When the line with "Open 段1 section" appears below, start repeating lines exactly, and keep going through the line with "Click the search"; add nothing outside that span.

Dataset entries
-=-=-

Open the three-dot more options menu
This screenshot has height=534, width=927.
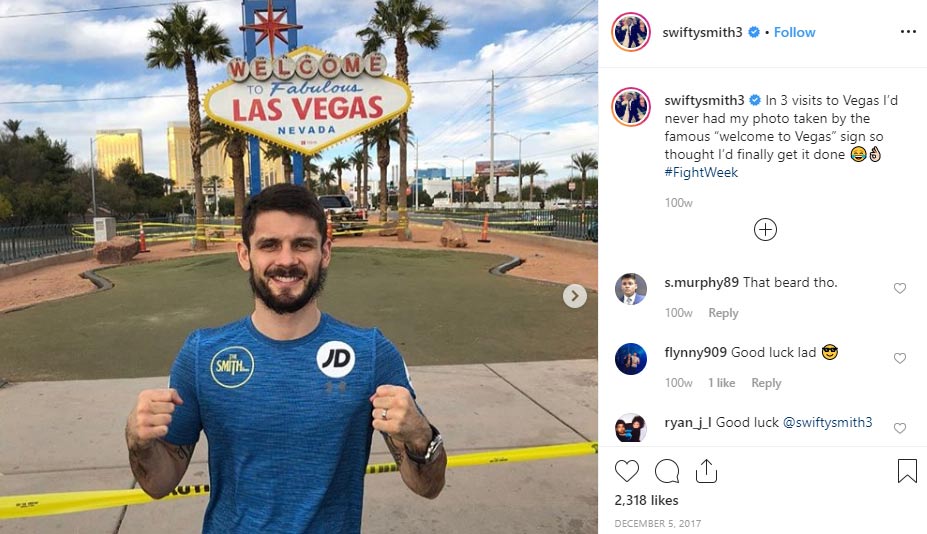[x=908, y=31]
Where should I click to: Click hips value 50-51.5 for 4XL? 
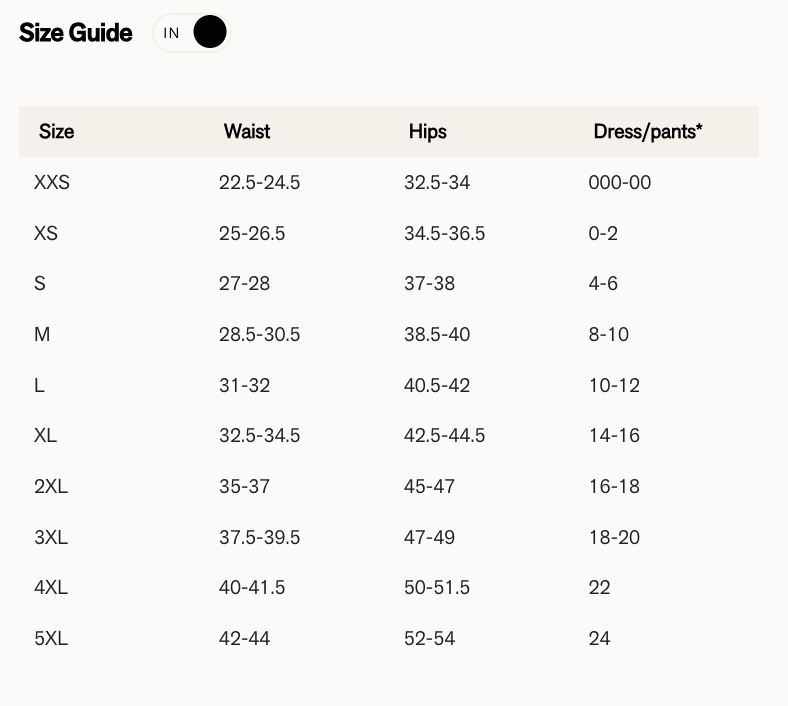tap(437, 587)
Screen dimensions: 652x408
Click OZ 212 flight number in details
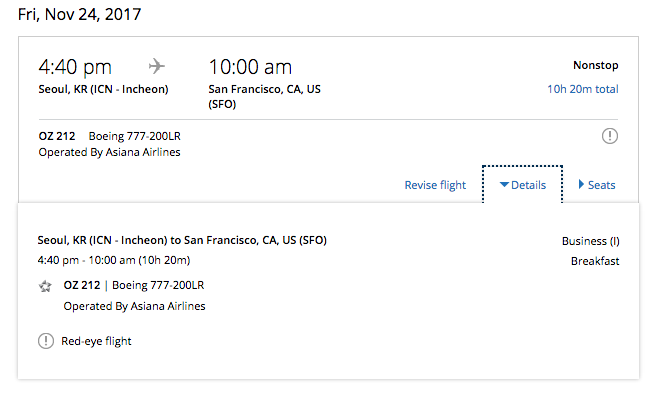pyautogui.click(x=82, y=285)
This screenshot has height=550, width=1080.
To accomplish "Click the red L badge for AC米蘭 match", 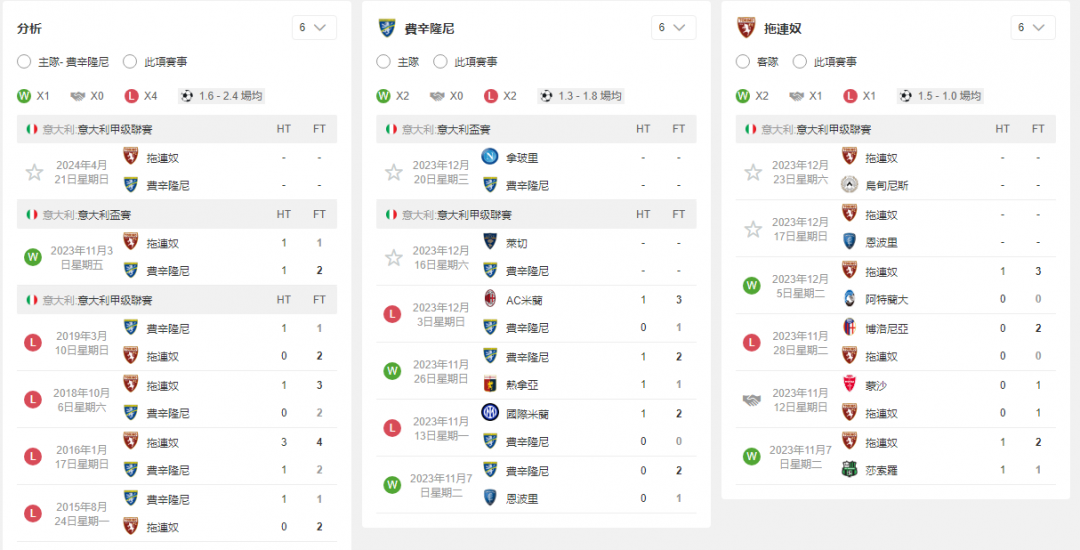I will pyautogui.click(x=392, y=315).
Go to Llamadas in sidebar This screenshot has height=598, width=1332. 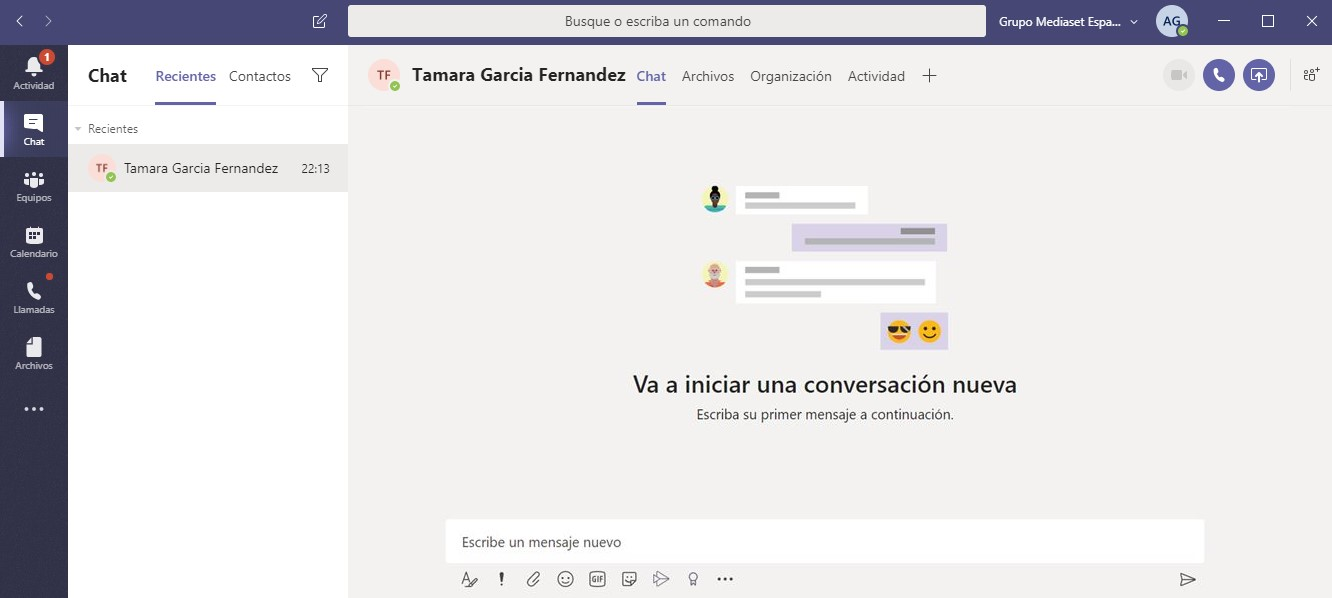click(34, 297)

-=-=-

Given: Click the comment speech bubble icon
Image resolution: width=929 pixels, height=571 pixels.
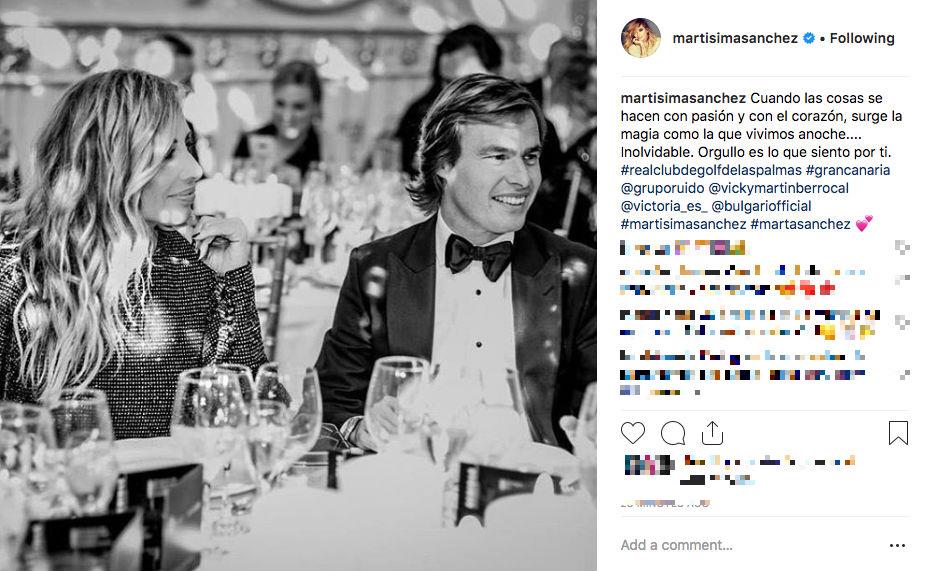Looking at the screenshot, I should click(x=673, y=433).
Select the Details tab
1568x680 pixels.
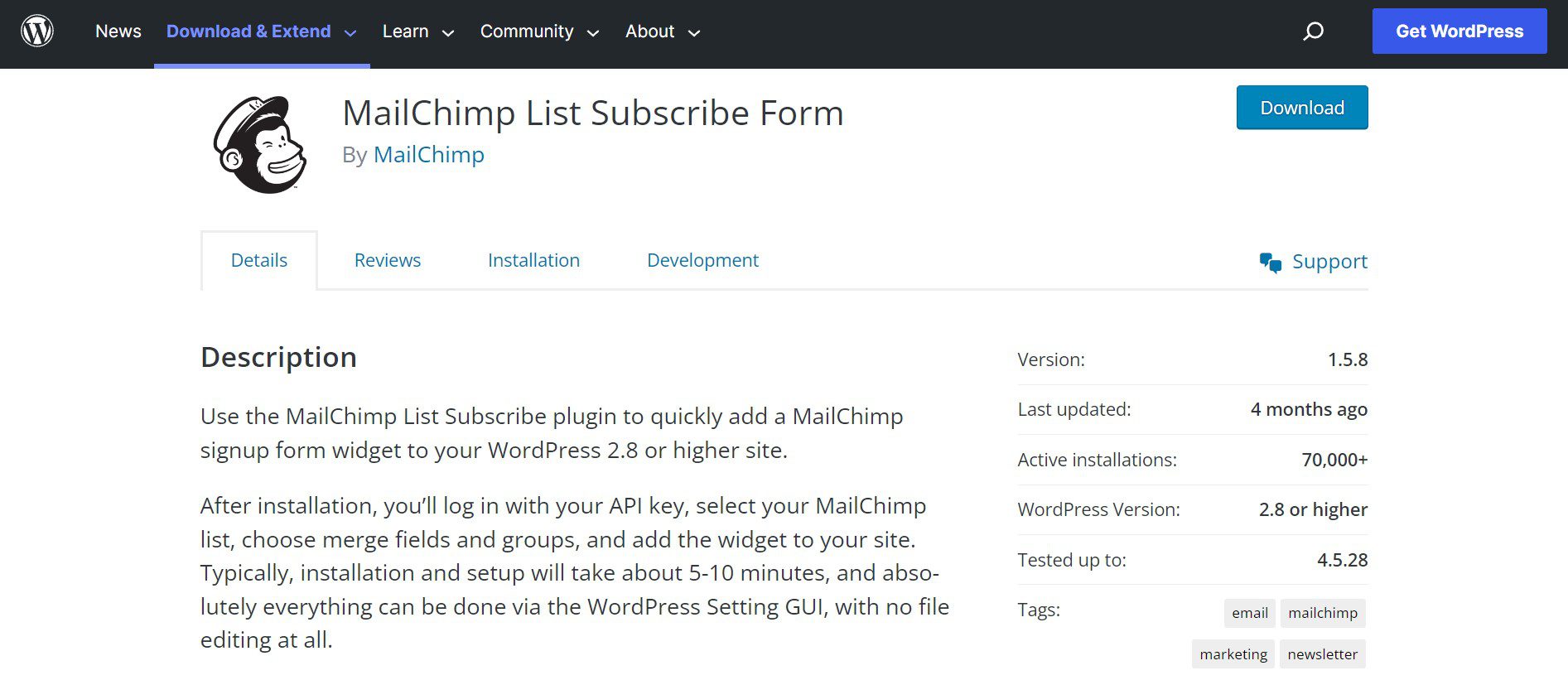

-=-=-

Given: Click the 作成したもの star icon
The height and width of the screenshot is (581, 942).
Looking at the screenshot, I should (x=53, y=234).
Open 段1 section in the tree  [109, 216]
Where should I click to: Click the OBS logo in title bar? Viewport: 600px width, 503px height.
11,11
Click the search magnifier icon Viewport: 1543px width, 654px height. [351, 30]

-=-=-

• Answer below:
Open 段1 section in the tree  [109, 216]
Where should I click to: Click the OBS logo in title bar? Viewport: 600px width, 503px height.
11,11
Click the search magnifier icon Viewport: 1543px width, 654px height. [351, 30]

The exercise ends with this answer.